TASK STATEMENT
Every single entry must be reproduced precisely.

DATA
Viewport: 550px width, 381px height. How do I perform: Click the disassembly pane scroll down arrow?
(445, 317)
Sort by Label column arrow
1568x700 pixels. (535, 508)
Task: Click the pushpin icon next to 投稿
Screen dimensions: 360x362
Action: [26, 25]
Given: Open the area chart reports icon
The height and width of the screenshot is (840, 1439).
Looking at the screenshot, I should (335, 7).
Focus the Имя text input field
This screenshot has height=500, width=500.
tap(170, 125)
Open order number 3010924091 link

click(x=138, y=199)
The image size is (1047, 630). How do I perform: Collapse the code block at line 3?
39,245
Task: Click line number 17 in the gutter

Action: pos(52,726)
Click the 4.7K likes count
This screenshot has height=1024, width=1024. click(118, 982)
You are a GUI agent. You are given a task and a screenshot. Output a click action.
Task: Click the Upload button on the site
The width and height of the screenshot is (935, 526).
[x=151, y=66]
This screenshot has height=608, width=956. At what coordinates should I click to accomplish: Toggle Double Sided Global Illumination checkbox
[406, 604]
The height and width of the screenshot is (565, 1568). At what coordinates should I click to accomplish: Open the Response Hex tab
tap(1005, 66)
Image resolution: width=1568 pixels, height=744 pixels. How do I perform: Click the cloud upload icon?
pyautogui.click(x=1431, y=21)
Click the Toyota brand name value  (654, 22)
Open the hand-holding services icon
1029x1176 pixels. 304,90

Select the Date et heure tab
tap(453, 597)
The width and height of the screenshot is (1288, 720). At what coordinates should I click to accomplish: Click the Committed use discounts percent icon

COMPLETED EXERCISE
Viewport: 550px width, 381px height. How do I perform: Click the disassembly pane scroll down arrow?
(445, 317)
Sort by Label column arrow
1568x700 pixels. (535, 508)
Task: Click the pushpin icon next to 投稿
Screen dimensions: 360x362
Action: [26, 25]
Given: Open the area chart reports icon
The height and width of the screenshot is (840, 1439).
Looking at the screenshot, I should (335, 7).
Focus the Имя text input field
This screenshot has height=500, width=500.
tap(170, 125)
Open order number 3010924091 link

click(x=138, y=199)
The image size is (1047, 630). How do I perform: Collapse the code block at line 3?
39,245
Task: Click line number 17 in the gutter

Action: pos(52,726)
Click the 4.7K likes count
This screenshot has height=1024, width=1024. click(118, 982)
You are a GUI agent. You are given a task and a screenshot. Output a click action.
Task: Click the Upload button on the site
The width and height of the screenshot is (935, 526).
[x=151, y=66]
This screenshot has height=608, width=956. At what coordinates should I click to accomplish: Toggle Double Sided Global Illumination checkbox
[406, 604]
The height and width of the screenshot is (565, 1568). At what coordinates should I click to accomplish: Open the Response Hex tab
tap(1005, 66)
Image resolution: width=1568 pixels, height=744 pixels. How do I perform: Click the cloud upload icon?
pyautogui.click(x=1431, y=21)
Click the Toyota brand name value  (654, 22)
Open the hand-holding services icon
1029x1176 pixels. 304,90

Select the Date et heure tab
tap(453, 597)
The width and height of the screenshot is (1288, 720). At what coordinates should I click to accomplish: Click the Committed use discounts percent icon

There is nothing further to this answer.